[Records for processing]
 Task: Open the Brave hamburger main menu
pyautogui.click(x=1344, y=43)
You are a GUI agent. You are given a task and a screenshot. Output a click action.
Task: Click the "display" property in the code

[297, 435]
[/Records for processing]
■ **What the task requires**
From the line that contains "You are a GUI" to the last line of the material above, repeat every line exactly, keeping both the first and the last.

■ **Result**
You are a GUI agent. You are given a task and a screenshot. Output a click action.
Task: Click the "display" property in the code

[297, 435]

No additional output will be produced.